The article, which appeared in California Dream Big and is written by Carey Sweet, highlights the usual destination points such as Six Flags Discovery Kingdom in Vallejo and the Jelly Belly Candy Company in Fairfield, but also shines a light on the recreational opportunities, “from kayaking to birdwatching, from hiking to golf.”
The message may sound new to some, but it is one Anand Patel, chief executive officer for the Fairfield Conference and Visitors Bureau, has been promoting for some time.
“We have been touting that for a long time, and my colleagues at Visit Vacaville and Visit Vallejo have been trying to send that message for a long time,” said Patel, who said he was delighted to learn Visit California viewed the area as a “hidden treasure.”
“Solano County is a destination that a lot of people do not think of to go to, but I think we are getting the word out . . . and hopefully will not be a hidden treasure for much longer,” Patel said.
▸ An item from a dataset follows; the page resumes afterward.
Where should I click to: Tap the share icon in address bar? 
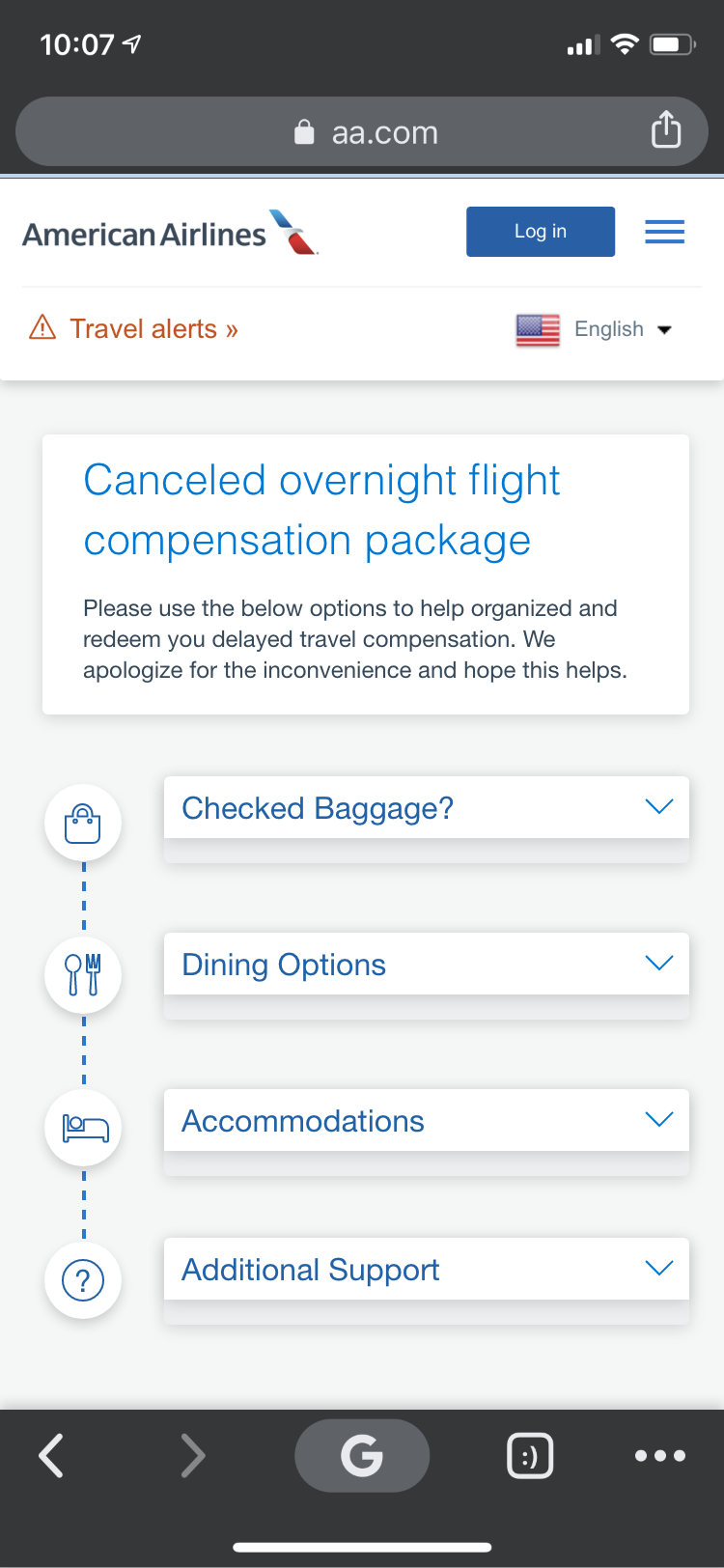(666, 129)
The article also specifically highlights the Suisun waterfront, described as “a charming waterfront village,” the family fun of Six Flags and Jelly Belly, as well as the farm-fresh delights found in Solano County.
“Acres of almonds, wheat, olive orchards, and seed-rich sunflowers dominate this region, with some 860 farms operating in Solano County. As you drive the country roads, you’ll see plenty of farm stands offering just-picked fruits, vegetables, and nuts,” the Visit California article states.
“Or go straight to the mother lode – Cal Yee Farm of Fairfield is a virtual cornucopia inside a cozy white cottage, with shelves brimming with fruits and nuts,” it adds.
The expanding olive oil presence in the county is noted with mentions of Il Fiorello Olive Oil Company and Sepay Groves.
Visit California goes on to describe Solano County as a golfer’s paradise, listing Rancho Solano with its “scenic lakes, hilly, tree-studded terrain,” the Paradise Valley golf course, and the Golf Club at Rio Vista. It also favors the Mare Island Golf Club of Vallejo, but with a warning of sorts.
“The biggest challenge might be keeping your eyes on the ball without getting distracted by stunning
views of San Pablo Bay, the Napa River, Mount Tamalpais, and even the Golden Gate Bridge,” the article states.
Visit California ends its unveiling of Solano County’s secrets by noting all the outdoor recreation opportunities.
Sandy Person, chief executive officer of Solano Economic Development Corporation, said the exposure provided by Visit California complements the business attraction, retention and expansion efforts by her organization.
“It demonstrates that Solano County has all the things people like,” Person said.
She said this is important to business owners, who can use the amenities to recruit employees. And if that business leader learns about Solano County while being a tourist enjoying the area, that’s fine with her.
“We want to bring interest (to) and get Solano on the map,” Person said.